A case of recurrent Cushing's disease with optimised perinatal outcomes.
Darshi Cheruvu, Eleanor White, Sarah J Glastras
Abstract
Open AccessSummary: This is a case of a patient with a 10-year history of Cushing's disease (CD) that was previously treated with transsphenoidal pituitary tumour resection. Conception occurred spontaneously, and during early pregnancy recurrent CD became apparent both clinically and biochemically. Repeat transsphenoidal surgery took place during the second trimester, and the high-risk pregnancy resulted in a live neonate. Despite evidence of hypercortisolism and recurrent CD at 6 months postpartum, the patient had a second successful, uncomplicated pregnancy, further adding to the rarity and complexity of this case. Pregnancy in CD is rare because hypercortisolism seen in CD suppresses gonadotropin release, leading to menstrual irregularities and infertility. Diagnosis of CD is particularly challenging because many clinical and biochemical features of normal pregnancy overlap considerably with those seen in CD. Diagnosis and treatment are extremely important to reduce rates of perinatal morbidity and mortality.

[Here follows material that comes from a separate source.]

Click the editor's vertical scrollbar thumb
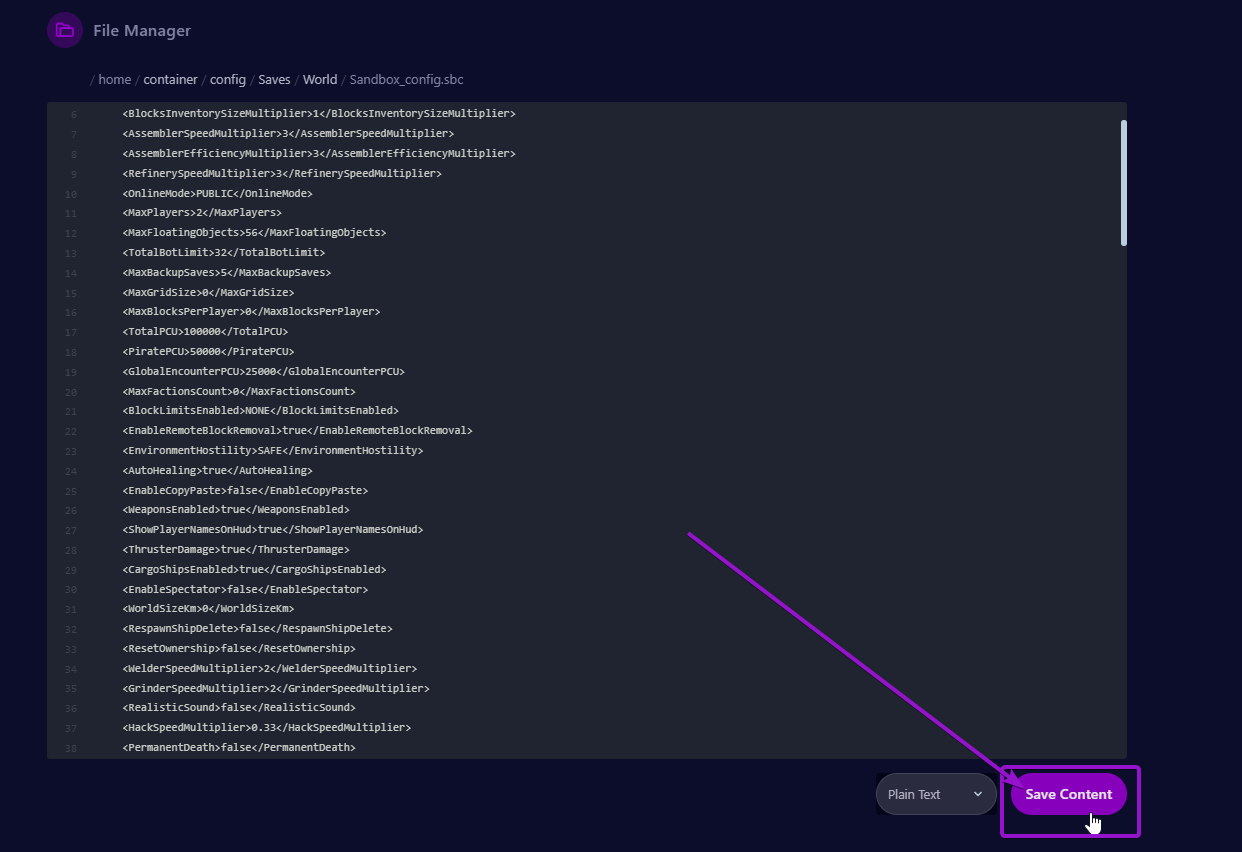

Learning points: Hypercortisolism suppresses gonadotropin release, leading to menstrual irregularities and infertility. In CD, hypersecretion of both androgens and cortisol further contributes to higher rates of amenorrhoea and infertility. Pregnancy itself is a state of hypercortisolism, with very few studies detailing normal ranges of cortisol in each trimester of pregnancy for midnight salivary cortisol and urinary free cortisol testing. Treatment of CD reduces maternal morbidity and rates of foetal loss, and can be either surgical (preferred) or medical. CD can relapse, often many years after initial surgery. There are a limited number of cases of Cushing's syndrome in pregnancy, therefore, the best possible treatment is difficult to determine and should be individualised to the patient.